3 minute read
Oklahoma’s First Model Aviation Town
By Lisa Bradley, Special Collections Librarian
By 1942, city leaders anticipated that Oklahoma City’s population would grow by 50,000 with the addition of two new employers: the Midwest Air Depot and Douglas Aircraft Company. But where would those families live? One man wasn’t concerned. He saw an opportunity long before the Oklahoma City Chamber of Commerce did. That man was W. P. “Bill” Atkinson, a former journalist turned city builder. Atkinson unveiled plans for his model town, the first model town devoted to aviation in Oklahoma—Midwest City.
Construction began on the 168-acre and $4 million new town on March 1, 1942. The plans included 60 rental duplexes and 612 single-family homes to house 2,500 families. These homes would cost between $2,750 and $4,500. Streets were named for aviators and airplanes including Aeronca, Boeing, Curtiss, Lockheed, and Rickenbacker. As an added incentive, prospective home buyers had a new way to buy a home—a loan from the Federal Housing Administration (FHA). These loans, created during the Great Depression, were especially attractive to first-time home buyers as families needed less of a down payment to move into their first home.
Midwest City was planned to be a complete town built on the north side of SE 29th St. for civilian employees of the new Midwest Air Depot and later, the Douglas Aircraft Company. Atkinson’s plan included schools, a retail shopping center, a movie theater and two parks.
In 1943, the first school year for the new town, classes were held in barracks and huts assembled by parents and students. On the first day of September 1944, the students arrived for classes in brand new school buildings: a high school (Midwest City High School) and three grade schools (Midwest City, Sooner and Soldier Creek).

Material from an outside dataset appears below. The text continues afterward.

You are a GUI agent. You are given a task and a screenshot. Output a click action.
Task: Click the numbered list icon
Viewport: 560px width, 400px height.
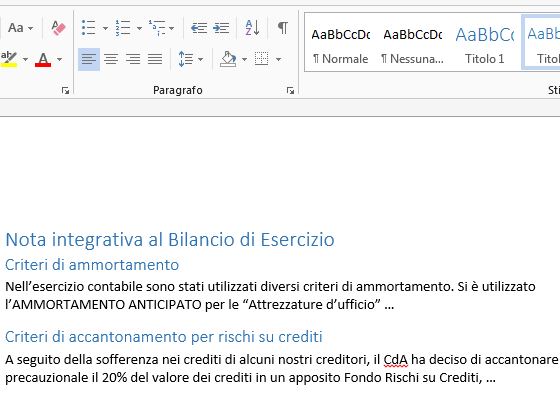coord(123,28)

Opening in October 1944, the Skytrain Theatre was the first movie theater in Midwest City, and part of Atkinson’s original plan for Atkinson Plaza located directly across 29th St. from the air base. Even the theater was named for an airplane: Skytrain was a nickname for the C-47 (AKA the Gooney Bird) which was built at the Douglas plant across the street. The theater was owned by R. Lewis Barton and his wife Dollye. Their son, Robert served as a radio operator in Northern Italy during WWII and rejoined his dad in the theatre business at the end of the war.
Although not part of Atkinson’s original plan, by the early 1950s, residents decided the community needed a library. Civic organizations including school PTAs organized book drives and fundraisers. The city responded by designating a city garage at 300 Mid-America as the new library. A 1953 bond issue for “library and jail expansion” passed—the library entrance would be separate from the jail entrance. In March 1955, the first librarian was appointed for the new library—Mrs. Lillian Crumpler. Two thousand library cards were issued in that first year, and 20,591 books were circulated.
In 2001, Midwest City began the process of buying out the businesses and some of the homes in the area to redevelop the land into a new shopping area. Today, the twin water towers, the U-shaped street layout, and the aviation-inspired street names are visible reminders of the area as it was first developed back in 1942.